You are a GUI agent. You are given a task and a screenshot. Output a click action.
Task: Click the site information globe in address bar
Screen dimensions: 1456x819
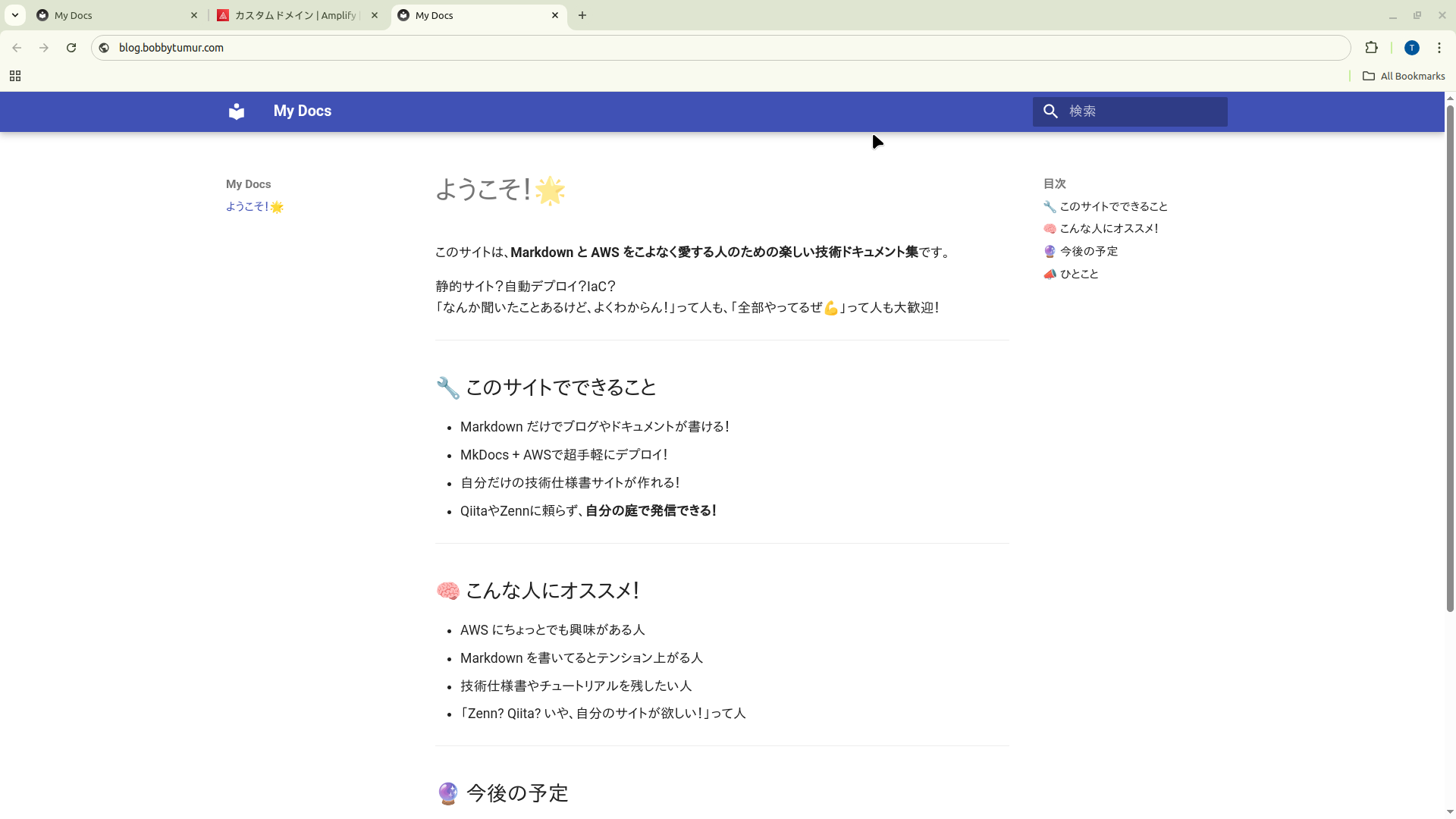tap(103, 47)
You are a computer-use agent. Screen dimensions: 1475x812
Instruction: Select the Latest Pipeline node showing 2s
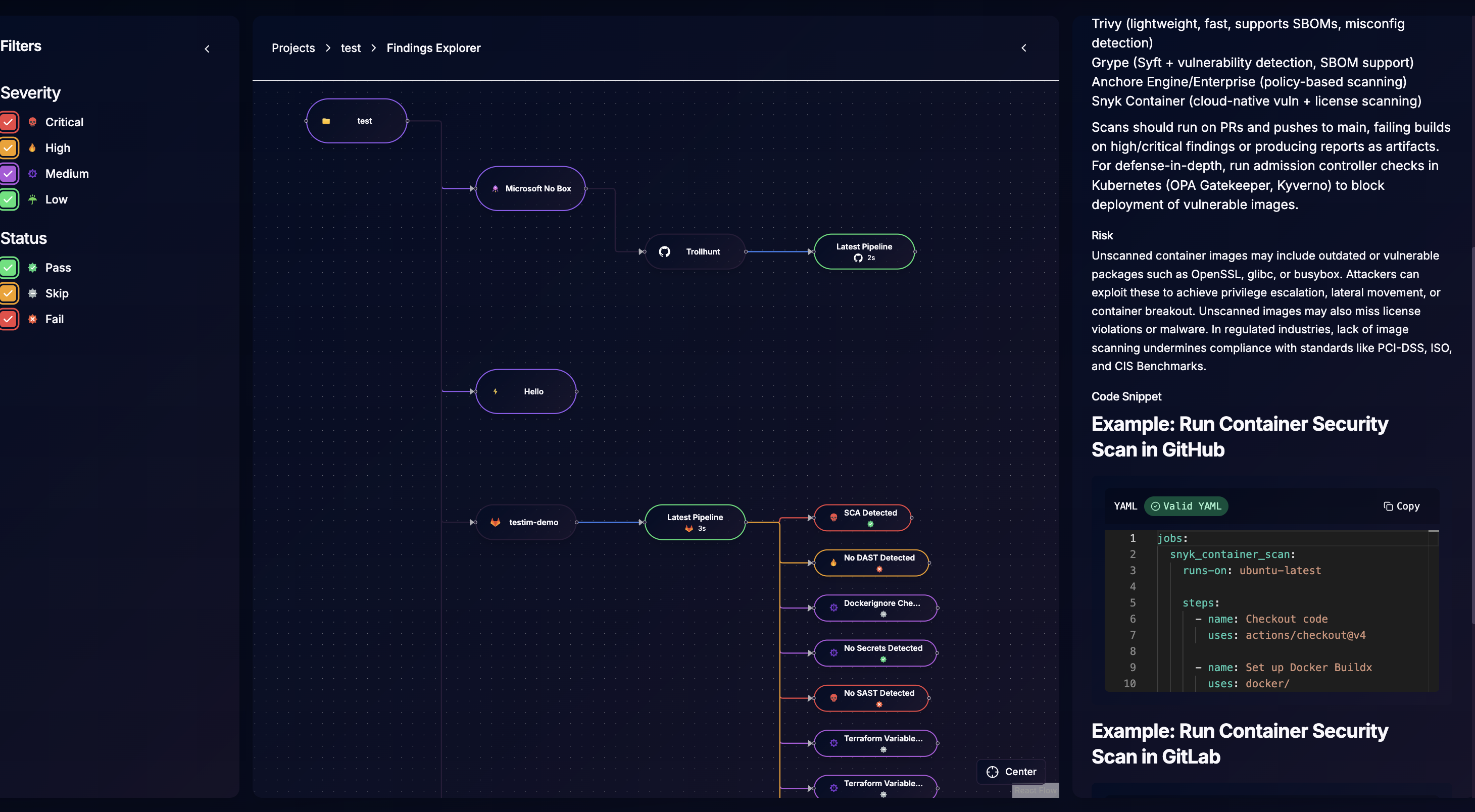point(863,251)
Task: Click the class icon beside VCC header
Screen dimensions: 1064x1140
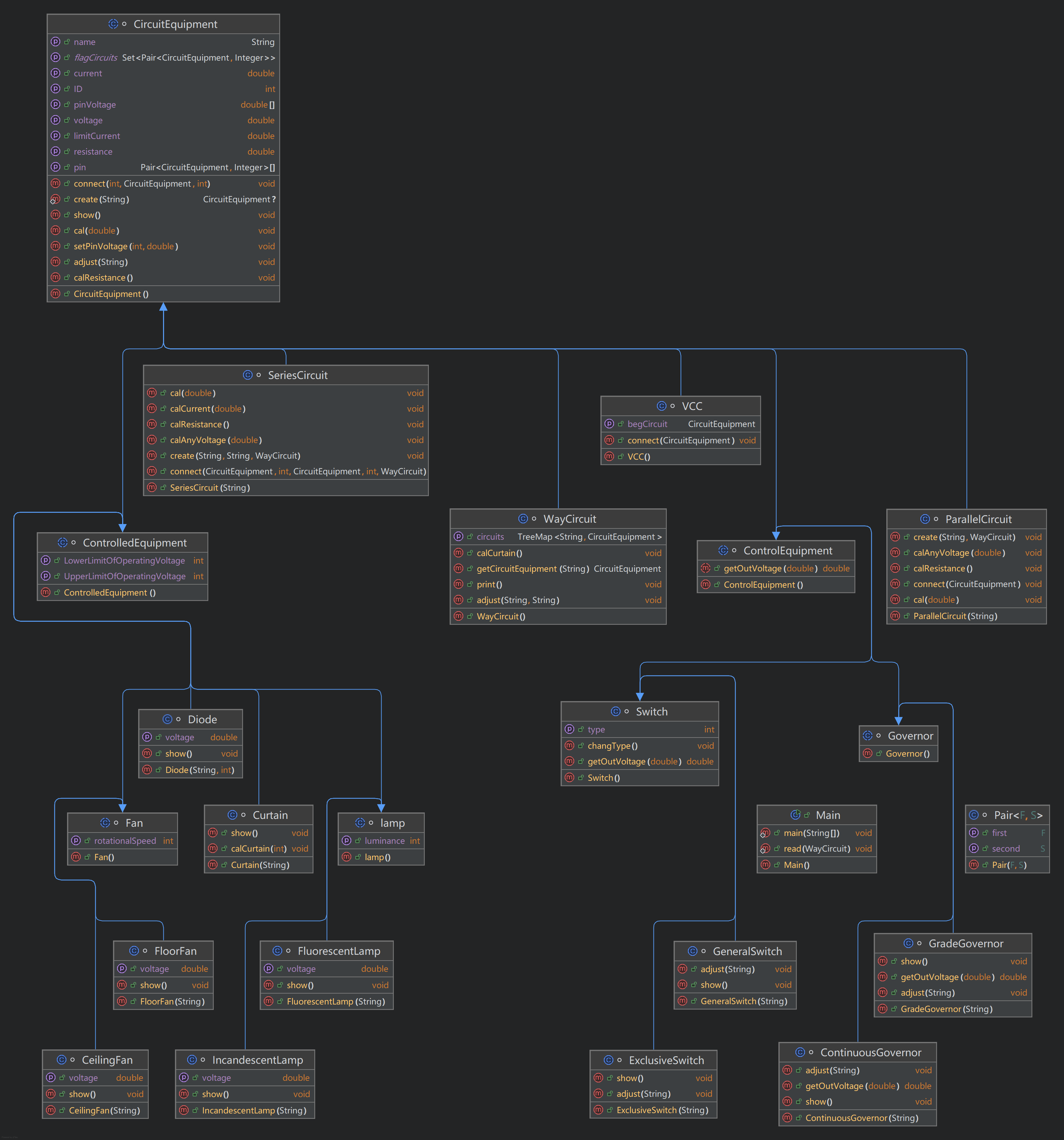Action: (x=662, y=406)

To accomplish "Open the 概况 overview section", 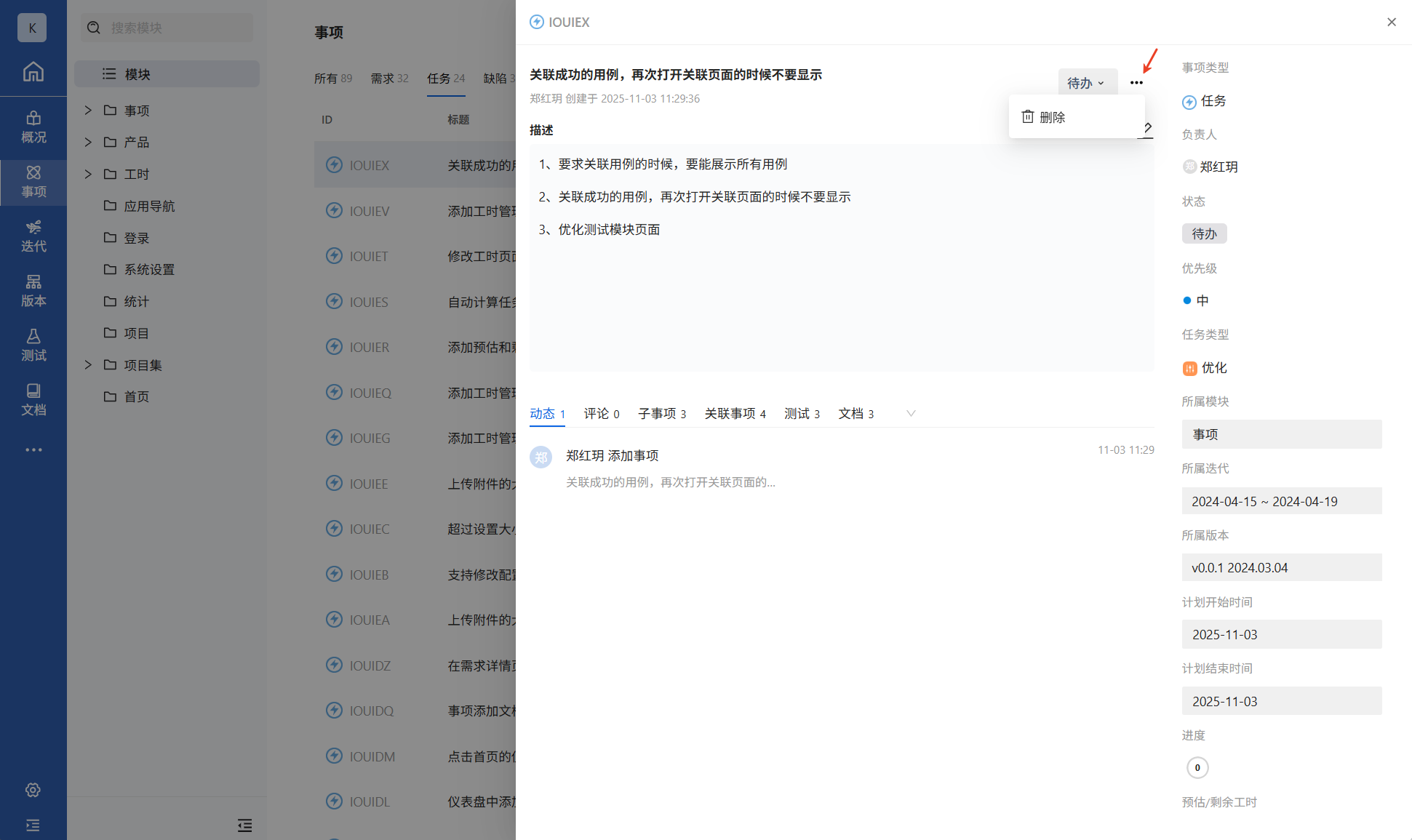I will click(x=33, y=127).
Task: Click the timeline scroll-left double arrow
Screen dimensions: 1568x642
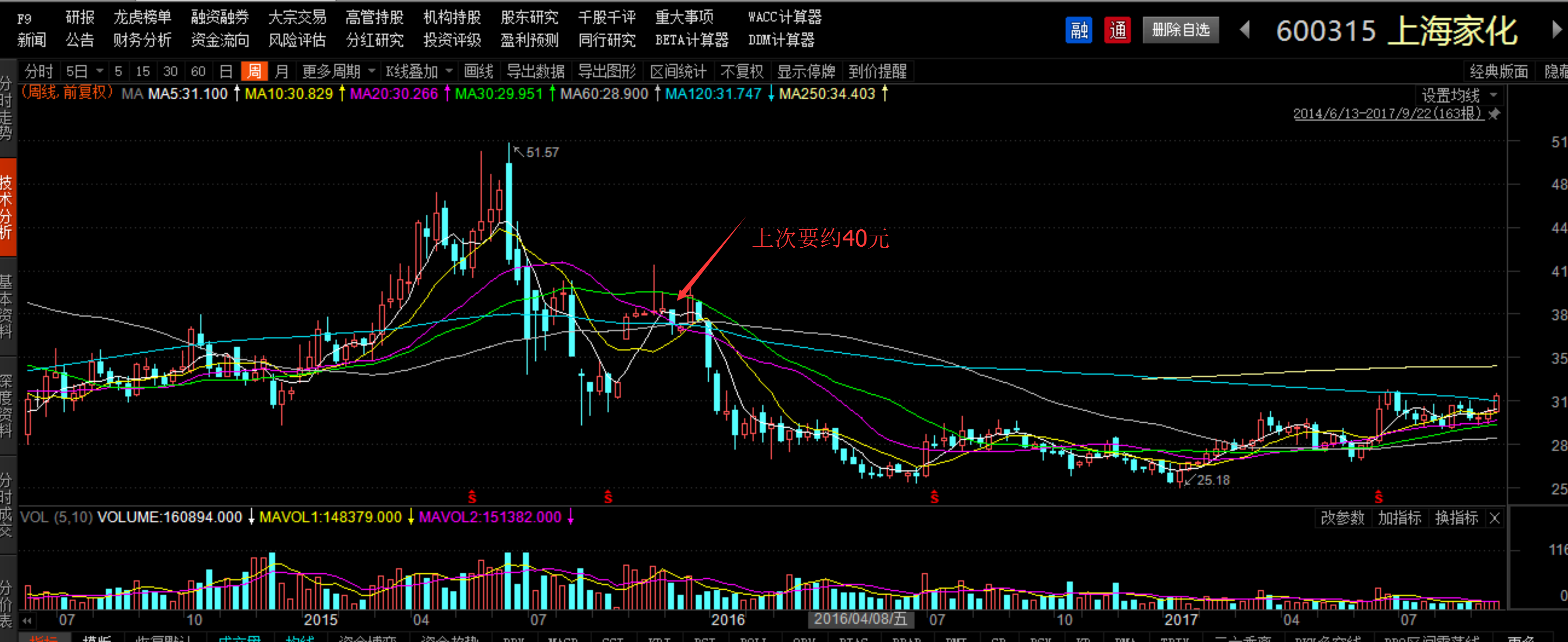Action: tap(27, 620)
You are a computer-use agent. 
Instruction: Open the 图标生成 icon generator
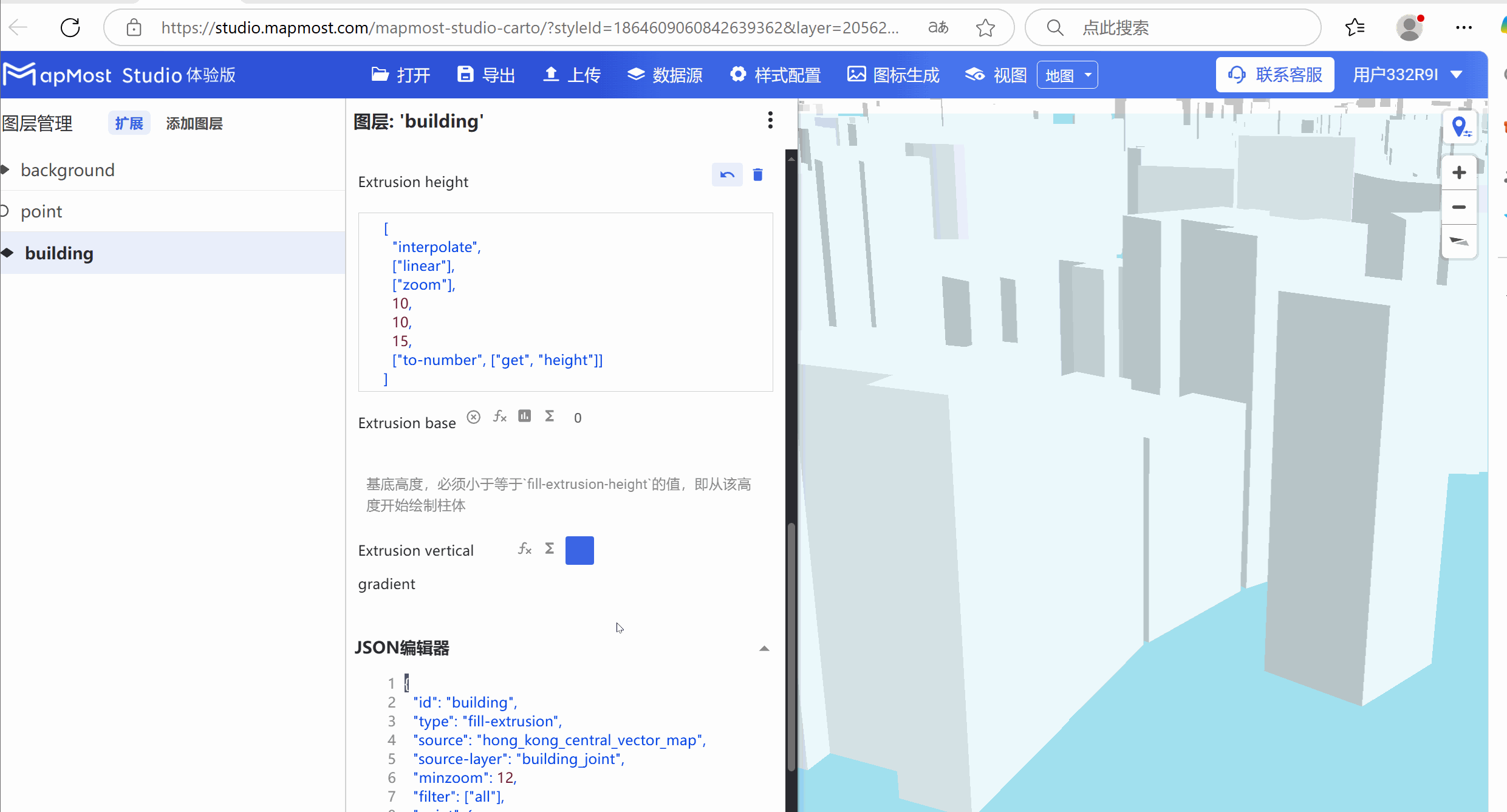click(892, 74)
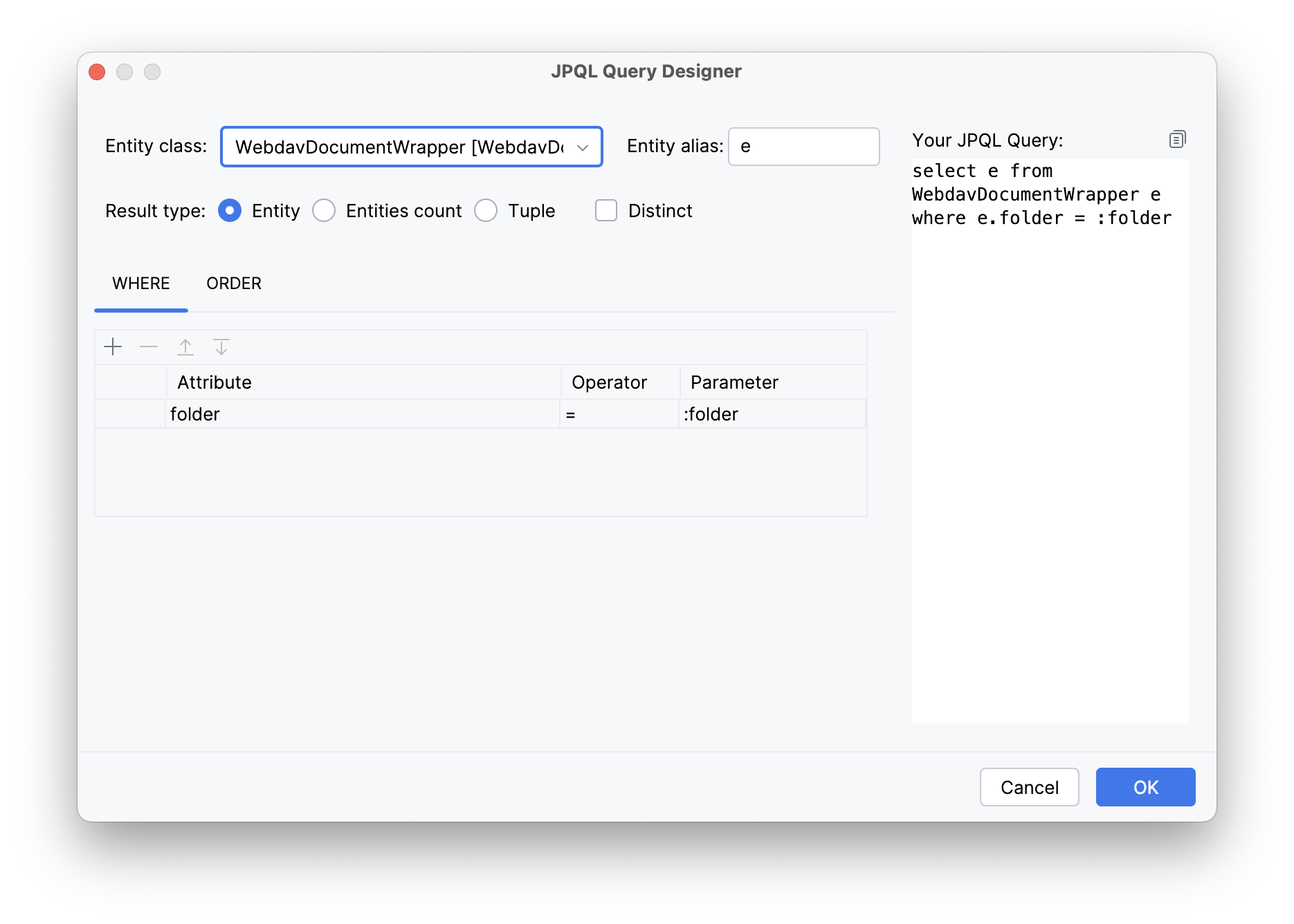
=-=-=-=-=
Exactly how many lines in the records above hold the string "agent"? Reply with that number only.

3